Comparing batch definitions • disize

The definition of a “batch” is often not explicitly mentioned for many studies, instead you have to go inspecting the methods section or even contacting the authors for how samples were processed (were samples prepared on the same day with the same reagents, where library pooling was done, if multiple sequencing runs were used, etc). You’ll then have to decide what steps are likely to induce a non-negligible batch effect; anecdotally, separate sequencing runs are often the greatest concern (though earlier steps can still contribute). Luckily, disize allows observations to be partitioned into batches any way you like.
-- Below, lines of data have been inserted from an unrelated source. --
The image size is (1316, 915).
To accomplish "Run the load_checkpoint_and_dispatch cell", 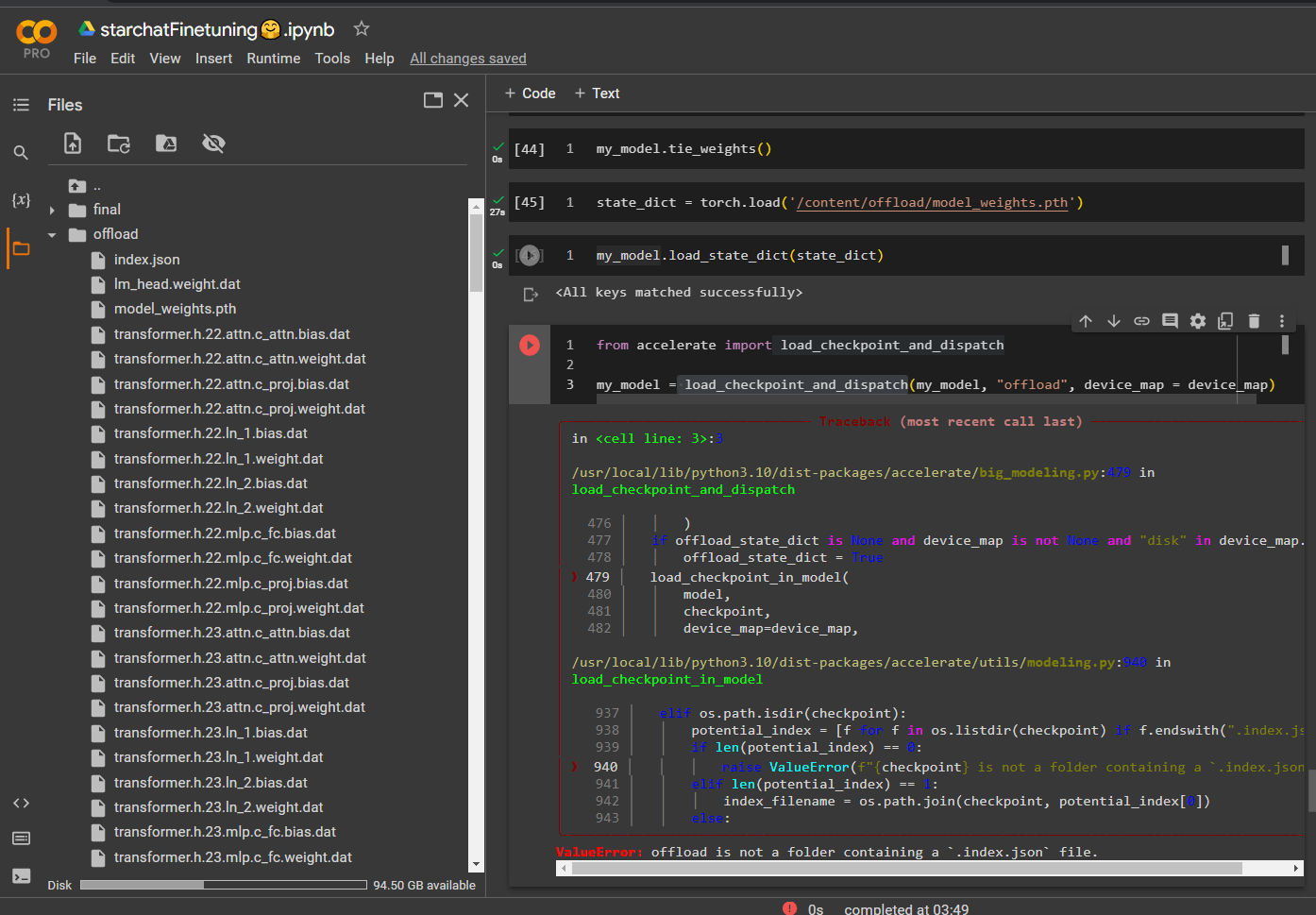I will [530, 346].
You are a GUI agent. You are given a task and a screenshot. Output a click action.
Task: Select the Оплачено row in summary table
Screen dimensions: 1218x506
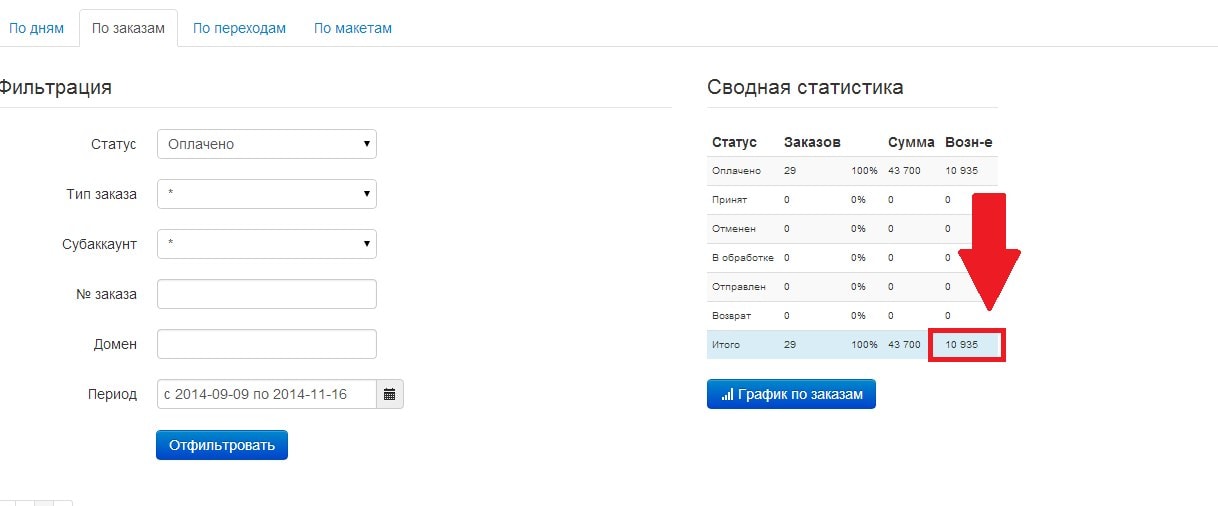click(737, 171)
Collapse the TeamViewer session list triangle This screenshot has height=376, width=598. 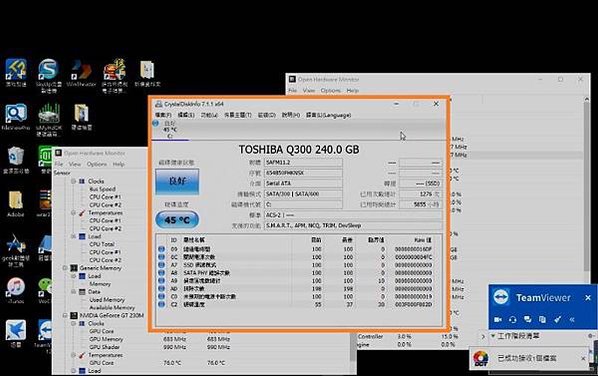tap(493, 336)

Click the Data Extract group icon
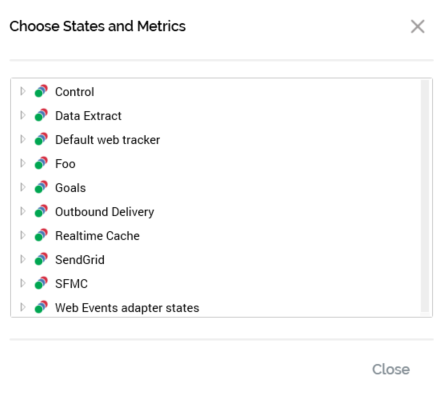(x=41, y=115)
To see this in action we’ll be using a dataset from the pasilla package.

suppressPackageStartupMessages({
    library(pasilla)
    library(dplyr)
    library(disize)
    library(DESeq2)
})

Reading in data

# Grab filepaths
counts_path <- system.file(
    "extdata",
    "pasilla_gene_counts.tsv",
    package="pasilla",
    mustWork=TRUE
)
metadata_path <- system.file(
    "extdata",
    "pasilla_sample_annotation.csv",
    package="pasilla",
    mustWork=TRUE
)

# Read in data
counts <- as.matrix(read.csv(counts_path, sep = "\t", row.names = "gene_id")) |>
    t()

metadata <- read.csv(metadata_path)
metadata <- metadata |>
    dplyr::mutate(sample_id = sub("fb", "", file)) |>
    dplyr::select(sample_id, condition, type) |>
    dplyr::mutate(dplyr::across(c(condition, type), as.factor))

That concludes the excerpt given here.